自らこれでもかと期待値を上げる桜井氏・・恐れ入った・・・。

さらにさらに、発売日に公開されたYahoo!特集のインタビューで、桜井さんが今回のアルバムに対する思いを話されていて、これが良記事だったのでとてもオススメです。

特に「求められるものに応えすぎたら絶対に飽きられる」、だからこそ「ファンの期待に半分応えて、半分裏切った」という中身はアルバム全体を通してみると、その通りだなぁと。

(個人的には裏切りはあんまり感じないけども(笑))

あと「今の時代のリスナーの想像力をあんまり信用していない、だから意図的に淡白に歌詞を書いている」という点についての彼の捉え方に納得しつつ、少し悔しい気もしたりして。

とにかく、もうここまで語ってくれてたら、あんまり周りが言うことはないんで、こちらを是非読んでくだされ。

結論:変わらないのに新しい、平成最後の名盤

すでにMr.Childrenが好きな私からすると、特別好きじゃない人が聞いたときの感想は正直なところ分からない。しかし、ファンからしてみたら、待って良かったと思わせてくれたアルバムだ、と言って相違ござらぬ。

いや、実際は、過去のアルバムだってそれぞれに良かった。

直近の「Reflection」なんて誰もが認める大名盤だったし、私は「Q」がものすごく好きだった。でもそれを言うなら「Home」も好きだし、「Supermarket Fantasy」も好きだし、「深海」だって嫌いじゃない。

まーつまり、Mr.Childrenのアルバムにがっかりさせられたことは、ただの一度もないわけよ。

という前提があってもなお、このアルバムもまためちゃくちゃいい。

っていうか、改めて思ったのは自分が結構ロックサウンドが好きなんだなってこと。

「みんなが好きなミスチル」な、いわゆるヒット曲は「ポップス」と揶揄されたり、壮大なバラードみたいな曲が比較的多いと思うんだけど、このアルバムで押し出してきているロックでかき乱した旋律みたいなものの方がかっこよくて実は好み。

平成という年号と共に駆け抜けたMr.Childrenは、平成が終わっても、新しい時代でも、まだまだ音楽界を席巻し続けるんだなと確信しました。

全曲ざっと紹介します

で、すっごい率直な第一印象を言っていいですか?

3年4ヶ月も待たせて10曲は少ないよぉぉぉ!もっと聴きたいよぉぉぉ!!!(笑)

CD1枚分があっという間すぎるんですよ。

いや、なんだ、「Reflection」の豪華さに麻痺してるだけなのか?

でもだからこそ、濃縮度はすごい。

彼らが3年間精力的に活動し続けてきたことは知っている。曲を生み出してきたことも知っている。「少ない」というのは、断じて不満ではないですよ。むしろ、最大限の賛辞です。Mr.Childrenの奏でる音楽をもっともっと聴きたい、そう思わせるアルバムだということです。

 

「重力と呼吸」のコンセプトは冒頭に推測した通りですが、全曲通して聴いてみて得た感覚は、「とにかく、ただただ、生きていく」ということを歌っているんじゃないかなぁということ。

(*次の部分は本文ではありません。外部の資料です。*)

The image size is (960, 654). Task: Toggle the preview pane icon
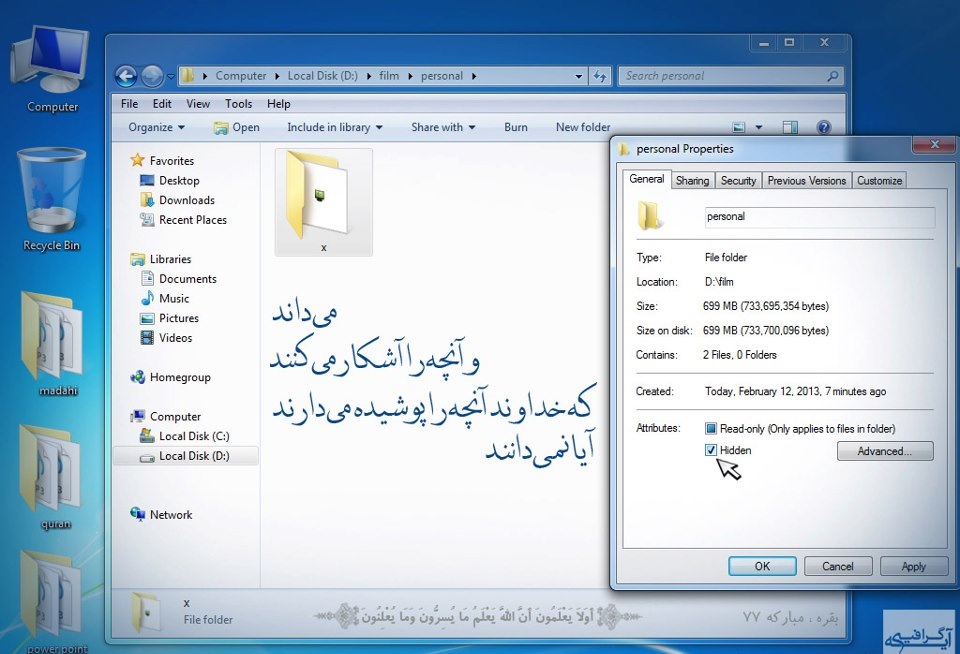(x=790, y=128)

いろんなことがあるんだけど、重力の中で呼吸するように、ただ毎日を生きていくんだ、暮らしていくんだという感じ

曲というか、音で言えば、バンドサウンドがかなり全面に出ていて、なんかロックバンドっぽいなぁ!という印象。ドラムもギターもベースもそれぞれの音がすごい効いていて、全部存在感がある。こんなに楽器の音を強く残したアルバムは今までにはなかったんじゃないかと。

しかも音がクリアな気がするんだよねぇ、何を変えたんだろう(専門的なことは分からんけどもまあいいや)

つまりいい意味で、これまでのMr.Childrenのサウンドとは違ってる雰囲気があります。

そして「ヒカリノアトリエ」や「こころ」みたいなアルバム未収録曲をセットリストから外したのはコンセプトというよりは、サウンド的な楽曲の印象が理由なのかもという気がしました。

それにしても!チューインガムではなく、スルメ的!!ほんとに!聴けば聴くほどに味が出てきて、心地よくなってくる曲が多いです。すごいわ。ほんとすごい。

1.Your Song

いきなり心奪われる名曲。

私の勝手なミスチル曲分類に「深呼吸系」というのがあるんですけど、文字通り曲の中で深呼吸できそうな、そういうスーッとする曲だなと。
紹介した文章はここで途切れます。